Un film aussi jubilatoire que troublant, aussi délicieux que terrifiant, aussi pertinent que décalé. À l’image de ses précédents films, Adam McKay déballe un humour noir, cynique sur notre société et n’hésite pas à nous mettre sous le nez ses aspects les plus révoltants. Le film agit comme un ultimatum, car si l’allégorie de la crise climatique est plus qu’évidente, c’est surtout le contexte dans lequel elle prend place qui est ici dénoncé : des politiques incompétents qui n’écoutent pas les avertissements scientifiques, aussi fondés soient-ils ; des scientifiques à bout et qui finissent par laisser parler leur frustration, même si ça va à l’encontre de la bienséance médiatique ; des médias superficiels qui préfèrent détourner l’attention du public que de lui laisser entendre la vérité ; un public qui se laisse abreuver par les réseaux sociaux et qui n’a pas la curiosité de se renseigner et d’apprendre, qui se laisse guider par des leaders qui se soucient en réalité plutôt de leurs propres fesses ; des industriels prêts à tout pour préserver leurs investissements, même si ceux-ci signent notre arrête de mort, ou à se lancer dans des délires mégalomaniaques qui ne concernent qu’une élite triée sur le volet…

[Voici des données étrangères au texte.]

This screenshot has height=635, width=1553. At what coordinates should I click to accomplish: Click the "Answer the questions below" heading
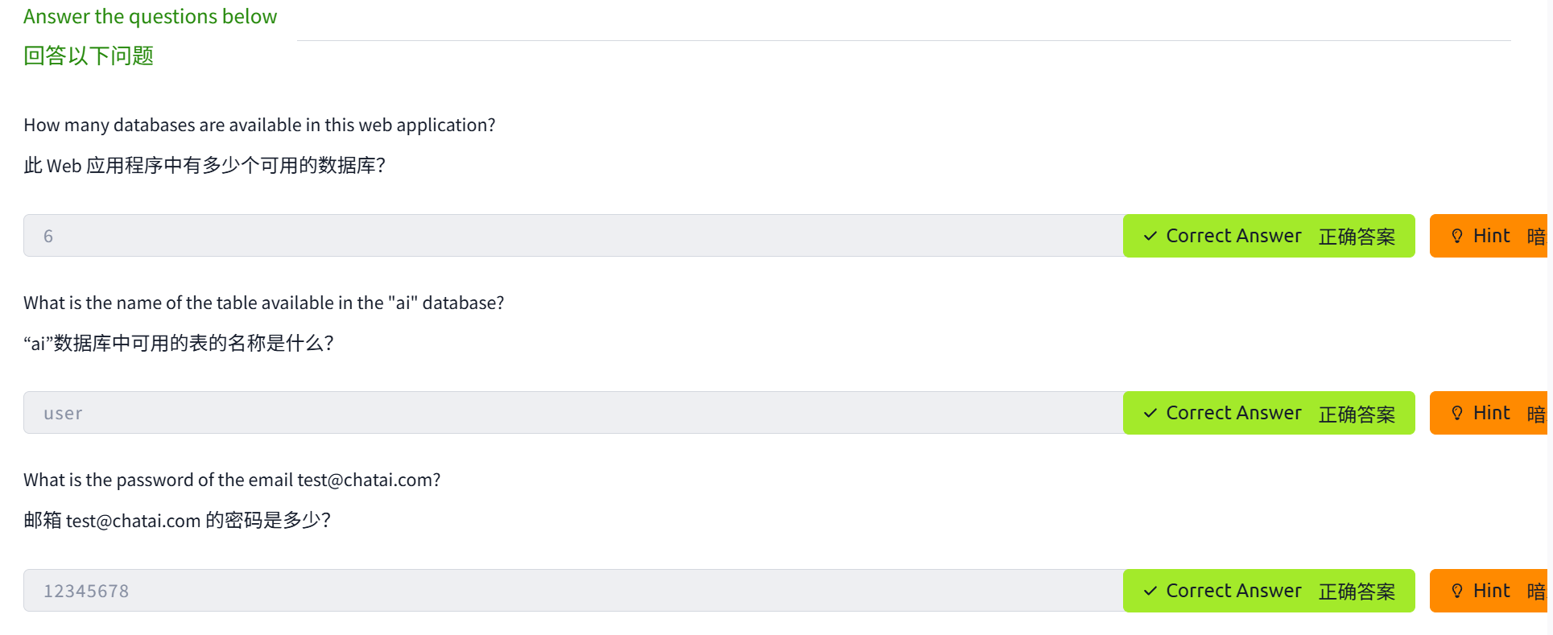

Ce qui dérange avec Don’t Look Up, c’est qu’il a beaucoup trop juste sur beaucoup trop de points beaucoup trop souvent. Ce qui se présente comme une satire acide de notre société se retrouve parfois beaucoup trop proche de la réalité pour ne pas plonger dans la Valée de l’étrange. C’est ce qui rend le film incroyable, avec une métaphore à peine voilée, des personnages qui visent sans se cacher des personnalités ou des groupes de personnes. Encore plus incroyable, il peut paraître même aussi hystérique et alarmiste que les astrophysiciens du films, mais aussi les scientifiques de nous jours. Sans forcément apporter quelque chose de plus à la problématique du réchauffement climatique, le film nous présente avec une factualité presque scientifique l’état de notre société et l’urgence de la changer si on veut éviter le même sort funeste des personnages. Parce que oui, le film est volontairement pessimiste, car il traduit aussi un climat ambient plus que pessimiste si rien ne change. C’est ce qui le rend aussi pertinent et efficace dans ce qu’il construit.


Après, oui, il n’est pas exempt de défauts. Et son plus gros défaut, c’est son rythme. Autant la première heure passe toute seule, tant on est transporté par la folie ambiante qui anime l’intrigue et les personnages ; autant, le soufflet finit par retomber. Il aura du mal à réellement se remettre d’aplomb, en dehors de quelques sursauts et d’un final où tout part à vau-l’eau, où on voit presque la société se désagréger en même temps que l’intrigue. Quant à la conclusion, aussi noire que jouissive, elle met l’accent non plus sur l’urgence, mais ce qu’on a à perdre à ne rien faire : pas seulement notre planète, mais aussi nous, notre humanité, notre conscience. Cette conclusion peut paraître un peu en décalage avec le reste du film (et l’épilogue nous présenter un des fusils de Tchekhov les plus improbables), mais je trouve qu’au contraire, elle s’inscrit plutôt bien dans ce que le film essaye de dire.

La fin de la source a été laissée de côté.